>>>
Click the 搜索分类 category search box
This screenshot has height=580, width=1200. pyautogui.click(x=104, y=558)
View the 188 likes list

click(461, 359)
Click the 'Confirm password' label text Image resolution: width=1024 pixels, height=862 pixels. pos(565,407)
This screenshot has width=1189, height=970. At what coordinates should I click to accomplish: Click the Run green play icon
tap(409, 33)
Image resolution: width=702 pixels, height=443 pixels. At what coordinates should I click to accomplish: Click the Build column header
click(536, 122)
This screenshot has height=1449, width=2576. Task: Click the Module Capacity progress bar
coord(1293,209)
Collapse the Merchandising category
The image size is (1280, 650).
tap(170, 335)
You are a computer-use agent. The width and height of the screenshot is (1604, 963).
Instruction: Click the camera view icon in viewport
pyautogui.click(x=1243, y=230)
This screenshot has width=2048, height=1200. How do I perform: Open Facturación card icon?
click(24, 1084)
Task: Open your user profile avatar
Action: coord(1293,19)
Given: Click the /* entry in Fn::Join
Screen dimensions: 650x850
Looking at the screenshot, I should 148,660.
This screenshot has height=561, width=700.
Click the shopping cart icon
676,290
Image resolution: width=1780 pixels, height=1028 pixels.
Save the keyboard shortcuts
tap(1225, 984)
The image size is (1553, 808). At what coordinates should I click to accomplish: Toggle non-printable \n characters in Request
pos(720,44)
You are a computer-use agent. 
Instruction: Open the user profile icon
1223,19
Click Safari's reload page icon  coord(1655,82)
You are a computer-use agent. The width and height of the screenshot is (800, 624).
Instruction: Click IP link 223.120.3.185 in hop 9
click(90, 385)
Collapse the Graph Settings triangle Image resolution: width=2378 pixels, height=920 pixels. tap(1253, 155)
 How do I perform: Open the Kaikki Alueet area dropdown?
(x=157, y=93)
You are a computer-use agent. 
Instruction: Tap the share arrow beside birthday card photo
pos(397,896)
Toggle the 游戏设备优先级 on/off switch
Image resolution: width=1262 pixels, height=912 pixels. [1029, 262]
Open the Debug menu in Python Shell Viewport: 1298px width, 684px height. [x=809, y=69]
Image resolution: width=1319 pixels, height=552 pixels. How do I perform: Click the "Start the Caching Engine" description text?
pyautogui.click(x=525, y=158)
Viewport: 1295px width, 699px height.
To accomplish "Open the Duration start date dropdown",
<<<
Gather up every line from the listing above in which the word "agent" occurs.

You are a computer-use agent. The width and height of the screenshot is (1604, 963).
You are a computer-use agent. 
You are a computer-use agent. The width and height of the screenshot is (800, 624).
You are a computer-use agent. 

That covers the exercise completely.